Quit for Good!

Now that Christmas and the New Year are out of the way it's a great time to start really thinking about quitting smoking.

 

We believe in the 5 P theory.

Planning Prevents P*ss Poor Performance.

And quitting the fags shouldn't be any different. Quit plans are a really useful way for you to plan for successfully quitting cigarettes. We may as well get started!

 

Step 1) Pick a quit date.

Aim for a day where you'll be reasonably relaxed, and stress is low. So a day you know will be busy at work or home is probably not a good idea, and if you've got a night on the lash planned that's not the best time either. The important thing here is that you write the date down, so circle it on your calender or put an alarm on your phone when you've figured out when you've got the date sorted. Sooner is better than later so within the next two weeks (or 1st of Stoptober!)

 

Step 2) Let people know

Tell you family and friends when you planning to quit. You might be surprised about the reaction you get. It might give them the motivation to quit themselves. TOAM can offer you support too.

 

Step 3) Get rid of reminders about smoking.

Smoking is really trigger sensitive, so getting rid of some of the obvious reminders can really help. On the evening before your quit day go round the house and get rid of ash trays, lighters, that half pack of fags you've got stashed in case of emergency, that pack in the car…

 

Step 4) Figure out why you want to quitting

There are more reasons to quit than there are reasons to smoke.
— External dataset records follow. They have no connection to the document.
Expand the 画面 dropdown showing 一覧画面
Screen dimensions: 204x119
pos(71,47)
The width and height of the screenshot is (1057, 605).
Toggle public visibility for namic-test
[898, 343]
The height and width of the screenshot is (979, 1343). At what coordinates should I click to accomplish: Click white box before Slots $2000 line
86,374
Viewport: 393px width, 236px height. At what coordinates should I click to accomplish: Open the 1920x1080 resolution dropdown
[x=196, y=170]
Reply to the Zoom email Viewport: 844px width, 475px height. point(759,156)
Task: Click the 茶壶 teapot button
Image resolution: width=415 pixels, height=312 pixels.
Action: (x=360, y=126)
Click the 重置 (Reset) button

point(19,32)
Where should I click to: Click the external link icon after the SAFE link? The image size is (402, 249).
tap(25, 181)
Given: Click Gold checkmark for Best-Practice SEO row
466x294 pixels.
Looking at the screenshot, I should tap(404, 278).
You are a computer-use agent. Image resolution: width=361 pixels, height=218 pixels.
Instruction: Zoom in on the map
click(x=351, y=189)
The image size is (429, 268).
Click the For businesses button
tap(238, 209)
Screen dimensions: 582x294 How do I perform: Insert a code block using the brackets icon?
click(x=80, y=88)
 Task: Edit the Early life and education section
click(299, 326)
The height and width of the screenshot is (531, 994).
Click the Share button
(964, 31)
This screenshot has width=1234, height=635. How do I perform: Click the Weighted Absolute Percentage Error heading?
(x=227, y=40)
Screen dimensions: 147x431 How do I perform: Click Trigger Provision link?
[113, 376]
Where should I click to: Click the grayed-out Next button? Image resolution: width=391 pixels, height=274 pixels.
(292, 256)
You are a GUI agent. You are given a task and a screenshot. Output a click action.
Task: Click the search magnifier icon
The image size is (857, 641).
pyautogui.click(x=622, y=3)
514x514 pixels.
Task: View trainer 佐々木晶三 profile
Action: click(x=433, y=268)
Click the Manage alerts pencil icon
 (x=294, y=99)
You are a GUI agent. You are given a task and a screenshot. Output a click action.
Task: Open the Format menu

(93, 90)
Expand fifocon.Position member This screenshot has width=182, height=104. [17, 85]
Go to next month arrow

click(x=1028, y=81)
Figuring out why you to quit will help you stick to your goal. It can be as simple as “I don't want to spend money on tobacco” or “I want to be here for my grand kids”. Here's some more reasons if you need some help. You can even write it on the bathroom mirror so you're reminded each morning why you're on this journey.

 

Step 5) Identify your smoking triggers

With any habit, figuring when and why you smoke will help under understand when your urge to smoke is going to beat you over the head. Most smokers say that when they are out at parties or having a drink with friends are big triggers, some smoke when they are on the phone to friends.

Try making a list or mental note of when you smoke and plan ways of dealing with the urge.  Try and make sure you have gum and lozenges on hand to help you deal with the “high risk” times too.

 

Step 6) Coping with quitting.

Now you've got an idea of when you smoke, you need to figure out what you'll do to reduce the stress.

Nicotine, the drug that keeps you hooked on smoking, is hugely addictive and your body has a hard time adjusting to not having it any more. Withdrawal symptoms like being grumpy, headaches and so one can be helped with patches and gum.

CookStPharmacy  supply you with starter packs of patches and gum too. At no cost to you!

Some people worry about just replacing one addiction with another. Although patches and gum still give you nicotine, you don't get the muck that goes with smoking. It's also much easier to reduce the nicotine addiction using patches and gum, than reducing the number of cigarettes you have a day.

Foam stress balls are also useful if you find you “need something for your hands to do” if you smoke while doing other things like talking on the phone, or having a cup of coffee.

 

Step 7) Get support ready before you need it

At CookStPharmacy we can help you take the first steps, and link up with support before your quit date.  Just call in and talk to one of our Pharmacists.

Step 8) Reward yourself

We're funny animals in so many ways, particularly when it comes to rewarding behaviour. Smoking works on our brain to trigger good feelings, but we're really bad at recognising the effort we make in giving up the fags. So why not reward yourself.

If your smoking a 20 pack a day you'll save around $140.00 a week (working on a pack of cigarettes costing $20.00)

What will your reward be?

9) Remember: Quitting smoking is hard work, and you owe it to yourself to recognise the good work you've done.

Smaller, more frequent rewards work better than bigger less frequent ones. Think of it as achieving a person best. Sports people don't try and run a world beating time on their first day of training, doing a little bit better every day is a much better way.

 

10) Keep trying!

Most people who want to quit have several attempts at it, and every smoke you don't have is a small victory.